**Document excerpt**

Interfering lines of different cities

By Shveta Sarda

We are a gathering. It's evening now. Imagine, a man walks through this
gathering with an axe. It's evening, and a man walks through the
gathering with a wheel barrow. And then, again, in this evening, a man
walks past with a spade.

All three have different searches.
All three will find different things in this same location.
All three will have different ways in which they search.
All three will be perceived differently.
All three will find themselves in a different set of relationships.
All three will find their image amongst those who behold them is different.

One will chop, one will gather, one will dig. Seeing the three
implements pass, we who watch them will have a different image of what
our tomorrow will bring. The sounds that accompany these images will
give different senses about the approach of tomorrow.

All of us live in different cities. Cities in which we carry with us
different senses about the approach of tomorrow. The acceleration of
movements, technological ensmeshment and change of scale compel us to
continuously change the co-ordinates of our ways of thinking urban life.

**Stored data**

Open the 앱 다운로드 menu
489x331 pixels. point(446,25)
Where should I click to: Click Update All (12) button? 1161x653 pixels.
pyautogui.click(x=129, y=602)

**What you need to do**
1) In the essay on city lines, what does the first man carry as he walks through the gathering?
2) Copy word for word the part of the essay on city lines that opens with the words containing "Interfering lines of" and closes with "which they search.".
Work from the essay alone, not the data.

**Expected outputs**
1) An axe.

2)
Interfering lines of different cities

By Shveta Sarda

We are a gathering. It's evening now. Imagine, a man walks through this
gathering with an axe. It's evening, and a man walks through the
gathering with a wheel barrow. And then, again, in this evening, a man
walks past with a spade.

All three have different searches.
All three will find different things in this same location.
All three will have different ways in which they search.